Reciprocation of plunger 3 is achieved through a valve rod 17 attached to the sucker string extending from power driven reciprocating apparatus at the surface (not shown) through the production tubing and pump barrel 2 to plunger 3 where it is attached such as by welding, swaging, threaded connections, or any other known attachment means.

TYPICAL MODE OF OPERATION In typical operation the apparatus will be located at or near the bottom of the well bore or isolated near a producing zone or formation and will generally exhibit the physical configuration as illustrated in FIGS. 1A through 1D. The production tubing string 26 will be located within casing 27 and will contain pump barrel 2 securedly attached therein. Pump plunger 3 will be slidably located within barrel 2 as shown in the figures and will be reciprocated vertically by means of sucker string 17 which passes through tubing string 26 to powered reciprocating machinery at the surface.

Upon activation of the reciprocating machinery, the sucker string will begin driving the plunger downward from the position shown in FIG. la to the position shown in FIG. 1B. Any fluid situated in areas 21 and 31 will be prevented from downward movement by the seating of valve 5 or seat 6. At the end of the downward stroke the sucker string will pull the plunger upward which seats valve 12 in seat 13 and allows well fluid to be pulled upward through valve assembly 4 as a result of the suction created in passage 21.

Normally, if the well is not a high gas producer, a substantial amount of fluid will be drawn into passage 21 and upon the next downward stroke of the plunger will move through valve 11 to be lifted up the tubing string on the next upward stroke.

Unfortunately, there are many wells which have large amounts of entrained or dissolved gases in the fluid hydrocarbons which could result in the passage 31 being almost completely gas filled as shown in FIG. 1C. With prior art devices this could result in gas lock and/or fluid hammer as previously described.

Operating with this apparatus that problem is eliminated by the use of gas relief ports 18 as shown in FIG. 1e. In this position the plunger has been pulled up to the uppermost point of travel, allowing ports 18 to clear restricted bore 20 and communicate with fluid at hydrostatic pressure in opened bore 22.

This results in the hydrostatically pressured fluid in passage 22 flowing into circumferential channel 19, through ports 18, and into bores 31 and 21, thereby compressing or driving into solution the gas trapped therein and displacing the gas with a fluid cushion. This alleviates both the gas lock and fluid hammer and greatly increases operating efficiency of the pump.

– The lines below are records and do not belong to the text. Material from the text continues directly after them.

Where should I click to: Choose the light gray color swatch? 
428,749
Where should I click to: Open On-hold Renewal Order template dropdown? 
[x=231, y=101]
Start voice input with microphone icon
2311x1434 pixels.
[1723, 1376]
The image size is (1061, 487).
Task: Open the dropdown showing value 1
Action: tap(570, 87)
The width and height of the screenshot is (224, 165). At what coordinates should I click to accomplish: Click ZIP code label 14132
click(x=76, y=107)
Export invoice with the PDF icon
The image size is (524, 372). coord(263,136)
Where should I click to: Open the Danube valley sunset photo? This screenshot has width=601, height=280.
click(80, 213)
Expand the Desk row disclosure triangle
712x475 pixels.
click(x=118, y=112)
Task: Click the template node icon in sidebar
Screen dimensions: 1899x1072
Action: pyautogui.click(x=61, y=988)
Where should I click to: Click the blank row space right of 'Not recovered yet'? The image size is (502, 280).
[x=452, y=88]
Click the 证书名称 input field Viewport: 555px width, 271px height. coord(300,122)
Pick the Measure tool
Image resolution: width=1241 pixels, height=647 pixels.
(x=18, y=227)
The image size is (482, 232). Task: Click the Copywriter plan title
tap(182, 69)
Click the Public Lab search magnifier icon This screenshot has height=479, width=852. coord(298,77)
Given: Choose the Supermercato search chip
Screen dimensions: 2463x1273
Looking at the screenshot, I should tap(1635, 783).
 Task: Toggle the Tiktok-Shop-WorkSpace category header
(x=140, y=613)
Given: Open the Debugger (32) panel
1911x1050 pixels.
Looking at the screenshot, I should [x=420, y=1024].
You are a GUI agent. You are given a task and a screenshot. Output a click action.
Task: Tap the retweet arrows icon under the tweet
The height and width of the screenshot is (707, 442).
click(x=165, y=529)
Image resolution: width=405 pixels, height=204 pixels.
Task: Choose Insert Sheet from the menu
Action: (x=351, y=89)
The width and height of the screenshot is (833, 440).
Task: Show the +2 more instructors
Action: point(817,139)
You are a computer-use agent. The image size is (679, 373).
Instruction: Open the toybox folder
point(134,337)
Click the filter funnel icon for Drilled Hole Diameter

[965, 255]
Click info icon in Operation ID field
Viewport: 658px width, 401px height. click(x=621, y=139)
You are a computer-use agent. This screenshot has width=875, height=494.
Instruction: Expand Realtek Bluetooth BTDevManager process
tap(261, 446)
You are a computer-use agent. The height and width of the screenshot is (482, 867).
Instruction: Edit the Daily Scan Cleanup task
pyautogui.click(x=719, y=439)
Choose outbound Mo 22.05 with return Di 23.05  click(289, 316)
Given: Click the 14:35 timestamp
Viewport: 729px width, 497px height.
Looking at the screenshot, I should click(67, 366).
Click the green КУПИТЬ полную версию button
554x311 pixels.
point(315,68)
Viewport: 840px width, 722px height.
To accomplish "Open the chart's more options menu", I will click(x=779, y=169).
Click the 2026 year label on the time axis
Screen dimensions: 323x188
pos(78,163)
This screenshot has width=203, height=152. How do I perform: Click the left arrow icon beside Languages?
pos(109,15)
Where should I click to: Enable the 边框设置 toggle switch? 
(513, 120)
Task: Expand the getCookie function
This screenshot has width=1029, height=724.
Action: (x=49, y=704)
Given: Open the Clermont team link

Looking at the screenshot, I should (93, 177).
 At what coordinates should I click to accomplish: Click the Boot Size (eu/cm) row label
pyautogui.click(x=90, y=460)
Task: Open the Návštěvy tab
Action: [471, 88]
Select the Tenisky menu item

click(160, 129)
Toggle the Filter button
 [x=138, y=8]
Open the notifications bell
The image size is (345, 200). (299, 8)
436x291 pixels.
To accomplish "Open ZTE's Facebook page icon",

Channel 19 serves two purposes. First it provides equal flow around the periphery of the plunger through the plurality of ports 18, and secondly, it isolates ports 18 from shoulder 24 of bore 22, thereby greatly reducing wear and deterioration of ports 18.

The unique design of this invention allows the plunger to remain seated in the restricted bore 20 of barrel 2 at all times thereby avoiding high lateral forces and interference of the plunger and barrel as experienced by other devices which allows the plunger bottom end to come out of a restricted barrel portion.

In this embodiment, ports 18 pass directly radially through the wall of the plunger barrel. A second embodiment is shown in FIG. 3 which utilizes longitudinal axial channels 41 passing from lower ports 42, placing them in communication with upper external circumferential channel 43 in plunger 33. This embodiment allows the minimal amount of plunger withdrawal into open passage area 22 to provide fluid displacement of gas below traveling valve 11 to the production string 26 above the plunger.

In FIG. 4 another embodiment of the apparatus is dis closed in which one or more longitudinal external channels or grooves 45 are formed in the plunger exterior wall going from a circumferential groove 46 high on the plunger, to the bottom end of the plunger. Groove 46 is just high enough on the plunger so that at the highest point of plunger stroke in the barrel, groove 46 passes shoulder 24 and emerges into enlarged bore area 22 thereby allowing fluid in bore 22 under hydrostatic pressure to pass down longitudinal groove 45 and into the pump chamber area 21 compressing and/or driving back into solution gas which may have accumulated there.

This embodiment also allows the traveling valve 11 to be placed at any location within the plunger, thereby allowing the pump manufacture a wide variety of compression ratios for each pump.

Although certain preferred embodiments of the present invention have been herein described in order to provide an understanding of the general principles of the invention, it will be appreciated that various changes and innovations can be effected in the described pump without departure from these principles. For example, it would be possible to move the location of ports 18 and channel 19 upward or downward on plunger 3 to alter the time of gas relief and the amount of fluid bypass allowed. It would also be possible to lengthen or shorten channel 41 and/or move ports 42 and channel 43 upward or downward on plunger 33 to achieve the same variation of gas relief and fluid bypass. Furthermore, it is clear that by a few modifications the apparatus of this invention could be operated as a moving barrel, fixed plunger pump utilizing substantially the same general principles and apparatus as described herein. All modifications and changes of this type are therefore deemed to be circumscribed by the spirit and scope of the invention except as the same may be necessarily limited by the appended claims or reasonable equivalents thereof.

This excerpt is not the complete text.